Common Questions and Answers

Q: What are the key differential diagnoses to consider when a patient presents with persistent left shoulder pain and limited range of motion?

A: Persistent left shoulder pain accompanied by limited range of motion necessitates a comprehensive differential diagnosis process. Beyond the common culprits like rotator cuff tears, adhesive capsulitis, and bicipital tendinopathy, clinicians must consider less frequent but crucial diagnoses. Myocardial infarction, particularly in female patients, can manifest as referred left shoulder pain.
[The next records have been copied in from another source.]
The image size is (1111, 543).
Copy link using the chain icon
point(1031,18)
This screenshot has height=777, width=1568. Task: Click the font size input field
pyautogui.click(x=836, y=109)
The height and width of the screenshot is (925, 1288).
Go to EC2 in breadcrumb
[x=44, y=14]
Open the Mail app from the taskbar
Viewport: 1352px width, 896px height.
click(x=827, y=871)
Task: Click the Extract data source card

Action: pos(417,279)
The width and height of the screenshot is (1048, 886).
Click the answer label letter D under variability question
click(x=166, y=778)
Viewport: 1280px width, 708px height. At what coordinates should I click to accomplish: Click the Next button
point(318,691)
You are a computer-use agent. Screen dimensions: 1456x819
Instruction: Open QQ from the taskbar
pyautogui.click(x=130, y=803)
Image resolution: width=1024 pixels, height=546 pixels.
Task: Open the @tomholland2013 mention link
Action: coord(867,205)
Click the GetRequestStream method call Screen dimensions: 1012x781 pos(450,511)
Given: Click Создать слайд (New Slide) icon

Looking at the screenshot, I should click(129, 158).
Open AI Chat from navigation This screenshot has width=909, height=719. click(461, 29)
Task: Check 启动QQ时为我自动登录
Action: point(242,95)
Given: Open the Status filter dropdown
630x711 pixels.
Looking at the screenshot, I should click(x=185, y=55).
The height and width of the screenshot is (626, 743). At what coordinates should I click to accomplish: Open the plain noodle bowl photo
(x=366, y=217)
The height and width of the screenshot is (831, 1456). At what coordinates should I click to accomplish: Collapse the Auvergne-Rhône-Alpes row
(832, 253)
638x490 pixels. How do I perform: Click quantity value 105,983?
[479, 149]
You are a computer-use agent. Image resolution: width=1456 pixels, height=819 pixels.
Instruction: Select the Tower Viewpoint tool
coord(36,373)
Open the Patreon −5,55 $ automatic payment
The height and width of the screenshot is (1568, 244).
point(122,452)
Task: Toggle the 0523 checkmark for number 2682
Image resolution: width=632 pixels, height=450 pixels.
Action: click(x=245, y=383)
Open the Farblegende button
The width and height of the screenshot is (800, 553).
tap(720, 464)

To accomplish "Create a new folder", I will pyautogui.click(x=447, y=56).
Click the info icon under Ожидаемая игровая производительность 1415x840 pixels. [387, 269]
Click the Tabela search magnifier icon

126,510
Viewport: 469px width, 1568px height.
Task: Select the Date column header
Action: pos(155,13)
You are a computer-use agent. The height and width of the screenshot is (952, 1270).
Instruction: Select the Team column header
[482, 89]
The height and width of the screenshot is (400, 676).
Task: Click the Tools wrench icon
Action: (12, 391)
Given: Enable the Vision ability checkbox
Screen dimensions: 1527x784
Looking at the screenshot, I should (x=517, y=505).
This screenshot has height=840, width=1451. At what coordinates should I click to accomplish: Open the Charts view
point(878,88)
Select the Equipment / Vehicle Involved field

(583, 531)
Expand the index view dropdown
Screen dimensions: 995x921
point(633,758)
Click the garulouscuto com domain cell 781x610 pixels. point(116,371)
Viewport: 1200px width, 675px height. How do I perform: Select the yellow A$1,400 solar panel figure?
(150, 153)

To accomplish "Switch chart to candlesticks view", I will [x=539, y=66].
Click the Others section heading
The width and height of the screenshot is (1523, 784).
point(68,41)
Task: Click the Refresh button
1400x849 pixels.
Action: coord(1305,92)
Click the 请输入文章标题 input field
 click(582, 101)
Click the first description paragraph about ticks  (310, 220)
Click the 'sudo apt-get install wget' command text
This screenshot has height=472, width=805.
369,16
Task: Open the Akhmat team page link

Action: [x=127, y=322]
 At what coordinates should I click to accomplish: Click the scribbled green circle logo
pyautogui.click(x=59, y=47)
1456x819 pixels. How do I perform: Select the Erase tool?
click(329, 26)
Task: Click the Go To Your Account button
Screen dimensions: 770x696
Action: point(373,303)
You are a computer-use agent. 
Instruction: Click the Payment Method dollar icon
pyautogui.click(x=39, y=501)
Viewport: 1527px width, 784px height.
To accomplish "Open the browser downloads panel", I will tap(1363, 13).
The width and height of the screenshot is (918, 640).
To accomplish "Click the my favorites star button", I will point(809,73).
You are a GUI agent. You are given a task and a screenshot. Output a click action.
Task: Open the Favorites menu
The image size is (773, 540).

Pancoast tumors, though rare, can cause shoulder and arm pain along with neurological symptoms. Cervical radiculopathy, originating from nerve compression in the neck, can also mimic shoulder pathology. Additionally, referred pain from the diaphragm or spleen may warrant investigation. Accurate diagnosis hinges on thorough history-taking, physical examination including neurological assessment, and appropriate imaging studies such as X-rays, MRI, or CT scans. Explore how integrating standardized assessment tools can improve diagnostic accuracy in shoulder pain cases.

Q: How can clinicians effectively differentiate between rotator cuff tendinopathy and rotator cuff tear in patients experiencing left shoulder pain?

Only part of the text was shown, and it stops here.